───── Records for processing ─────

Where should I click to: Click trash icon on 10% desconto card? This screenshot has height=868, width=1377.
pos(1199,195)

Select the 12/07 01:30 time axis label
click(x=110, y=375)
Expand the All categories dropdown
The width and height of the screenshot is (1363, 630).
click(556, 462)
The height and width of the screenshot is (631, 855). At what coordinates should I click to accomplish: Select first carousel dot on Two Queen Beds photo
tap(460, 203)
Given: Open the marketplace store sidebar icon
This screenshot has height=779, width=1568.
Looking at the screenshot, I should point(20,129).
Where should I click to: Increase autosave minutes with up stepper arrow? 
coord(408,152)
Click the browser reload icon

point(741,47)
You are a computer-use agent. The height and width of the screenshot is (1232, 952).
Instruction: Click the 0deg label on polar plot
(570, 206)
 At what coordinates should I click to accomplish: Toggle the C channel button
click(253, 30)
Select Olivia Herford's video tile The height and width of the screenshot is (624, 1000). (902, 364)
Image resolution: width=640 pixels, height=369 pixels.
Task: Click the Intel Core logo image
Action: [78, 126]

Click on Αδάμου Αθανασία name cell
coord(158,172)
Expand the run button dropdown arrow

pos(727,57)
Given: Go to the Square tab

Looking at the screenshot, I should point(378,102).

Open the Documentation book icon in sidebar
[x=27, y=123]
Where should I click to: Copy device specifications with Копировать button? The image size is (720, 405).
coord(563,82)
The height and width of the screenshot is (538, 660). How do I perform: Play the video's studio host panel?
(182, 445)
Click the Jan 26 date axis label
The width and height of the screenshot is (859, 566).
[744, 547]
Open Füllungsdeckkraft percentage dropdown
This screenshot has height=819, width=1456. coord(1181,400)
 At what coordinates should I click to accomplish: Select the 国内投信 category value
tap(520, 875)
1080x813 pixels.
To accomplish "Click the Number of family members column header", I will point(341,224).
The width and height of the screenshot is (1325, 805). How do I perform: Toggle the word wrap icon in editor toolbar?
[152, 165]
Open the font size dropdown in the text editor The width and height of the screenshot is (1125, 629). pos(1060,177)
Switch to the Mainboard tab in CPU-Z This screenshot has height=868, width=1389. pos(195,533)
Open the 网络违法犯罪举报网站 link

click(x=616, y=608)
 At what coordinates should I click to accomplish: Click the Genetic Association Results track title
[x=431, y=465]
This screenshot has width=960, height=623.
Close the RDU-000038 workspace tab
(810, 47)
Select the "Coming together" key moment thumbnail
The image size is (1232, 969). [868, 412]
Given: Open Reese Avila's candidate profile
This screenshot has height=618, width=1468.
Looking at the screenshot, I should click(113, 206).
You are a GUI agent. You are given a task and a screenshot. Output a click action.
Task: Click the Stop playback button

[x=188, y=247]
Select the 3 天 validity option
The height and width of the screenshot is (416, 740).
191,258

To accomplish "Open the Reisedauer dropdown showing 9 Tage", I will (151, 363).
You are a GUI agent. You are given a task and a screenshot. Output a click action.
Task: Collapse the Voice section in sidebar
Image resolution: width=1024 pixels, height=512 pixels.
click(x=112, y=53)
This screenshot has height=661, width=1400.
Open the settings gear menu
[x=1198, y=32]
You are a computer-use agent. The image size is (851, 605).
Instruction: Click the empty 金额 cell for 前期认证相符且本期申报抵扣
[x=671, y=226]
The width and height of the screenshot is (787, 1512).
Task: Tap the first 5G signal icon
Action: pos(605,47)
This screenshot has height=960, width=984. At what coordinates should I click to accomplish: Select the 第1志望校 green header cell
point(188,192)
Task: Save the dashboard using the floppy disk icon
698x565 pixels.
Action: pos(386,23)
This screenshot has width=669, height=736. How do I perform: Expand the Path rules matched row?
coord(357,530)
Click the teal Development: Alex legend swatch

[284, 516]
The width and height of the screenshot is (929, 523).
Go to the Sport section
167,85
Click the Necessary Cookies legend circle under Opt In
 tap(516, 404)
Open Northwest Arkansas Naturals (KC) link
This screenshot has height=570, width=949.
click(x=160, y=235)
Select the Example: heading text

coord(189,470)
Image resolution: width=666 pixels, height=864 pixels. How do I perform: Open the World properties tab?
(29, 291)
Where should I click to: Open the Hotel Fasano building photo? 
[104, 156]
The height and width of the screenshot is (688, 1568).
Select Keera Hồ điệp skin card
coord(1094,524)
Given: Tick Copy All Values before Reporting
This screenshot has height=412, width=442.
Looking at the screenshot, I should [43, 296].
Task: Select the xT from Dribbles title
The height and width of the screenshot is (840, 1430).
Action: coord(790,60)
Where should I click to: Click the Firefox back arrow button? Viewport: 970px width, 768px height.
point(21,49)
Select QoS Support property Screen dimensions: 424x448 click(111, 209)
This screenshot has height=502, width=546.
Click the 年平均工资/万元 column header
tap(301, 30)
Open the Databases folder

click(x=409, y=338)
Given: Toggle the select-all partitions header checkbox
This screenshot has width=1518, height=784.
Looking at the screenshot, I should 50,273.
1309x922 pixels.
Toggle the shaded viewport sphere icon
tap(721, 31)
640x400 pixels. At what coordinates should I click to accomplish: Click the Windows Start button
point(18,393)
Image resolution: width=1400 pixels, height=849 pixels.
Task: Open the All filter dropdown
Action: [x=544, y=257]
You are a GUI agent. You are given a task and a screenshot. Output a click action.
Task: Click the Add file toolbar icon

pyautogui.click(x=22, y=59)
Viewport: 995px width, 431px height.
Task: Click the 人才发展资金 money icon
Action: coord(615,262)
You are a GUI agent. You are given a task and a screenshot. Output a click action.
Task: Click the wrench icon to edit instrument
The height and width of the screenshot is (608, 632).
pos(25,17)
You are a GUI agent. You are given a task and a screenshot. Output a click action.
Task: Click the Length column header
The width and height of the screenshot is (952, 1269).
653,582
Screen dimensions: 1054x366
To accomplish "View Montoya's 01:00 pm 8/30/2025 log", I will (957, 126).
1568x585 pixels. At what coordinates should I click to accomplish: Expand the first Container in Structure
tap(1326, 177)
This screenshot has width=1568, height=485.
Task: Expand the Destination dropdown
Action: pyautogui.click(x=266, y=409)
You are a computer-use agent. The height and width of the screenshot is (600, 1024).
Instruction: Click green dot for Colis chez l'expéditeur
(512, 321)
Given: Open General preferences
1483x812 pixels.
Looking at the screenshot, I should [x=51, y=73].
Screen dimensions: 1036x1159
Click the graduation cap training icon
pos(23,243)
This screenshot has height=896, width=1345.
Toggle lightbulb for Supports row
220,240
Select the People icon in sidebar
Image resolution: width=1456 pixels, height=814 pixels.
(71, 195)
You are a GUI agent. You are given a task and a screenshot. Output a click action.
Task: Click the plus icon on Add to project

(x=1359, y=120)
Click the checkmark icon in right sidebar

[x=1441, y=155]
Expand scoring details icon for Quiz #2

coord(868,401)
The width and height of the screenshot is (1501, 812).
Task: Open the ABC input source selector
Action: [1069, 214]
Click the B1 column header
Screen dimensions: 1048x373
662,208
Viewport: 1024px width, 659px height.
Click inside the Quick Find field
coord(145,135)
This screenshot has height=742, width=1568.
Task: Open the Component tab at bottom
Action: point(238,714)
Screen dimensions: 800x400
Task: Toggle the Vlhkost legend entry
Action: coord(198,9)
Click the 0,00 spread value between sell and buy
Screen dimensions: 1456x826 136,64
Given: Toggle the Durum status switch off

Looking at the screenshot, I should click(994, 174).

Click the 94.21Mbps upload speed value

─────

— Required work —
Please output, with no changes, the lines of the entries above from the one containing "Given: Tick Copy All Values before Reporting" through the one containing "tap(721, 31)", both included.

— Complete output —
Given: Tick Copy All Values before Reporting
This screenshot has height=412, width=442.
Looking at the screenshot, I should [43, 296].
Task: Select the xT from Dribbles title
The height and width of the screenshot is (840, 1430).
Action: coord(790,60)
Where should I click to: Click the Firefox back arrow button? Viewport: 970px width, 768px height.
point(21,49)
Select QoS Support property Screen dimensions: 424x448 click(111, 209)
This screenshot has height=502, width=546.
Click the 年平均工资/万元 column header
tap(301, 30)
Open the Databases folder

click(x=409, y=338)
Given: Toggle the select-all partitions header checkbox
This screenshot has width=1518, height=784.
Looking at the screenshot, I should 50,273.
1309x922 pixels.
Toggle the shaded viewport sphere icon
tap(721, 31)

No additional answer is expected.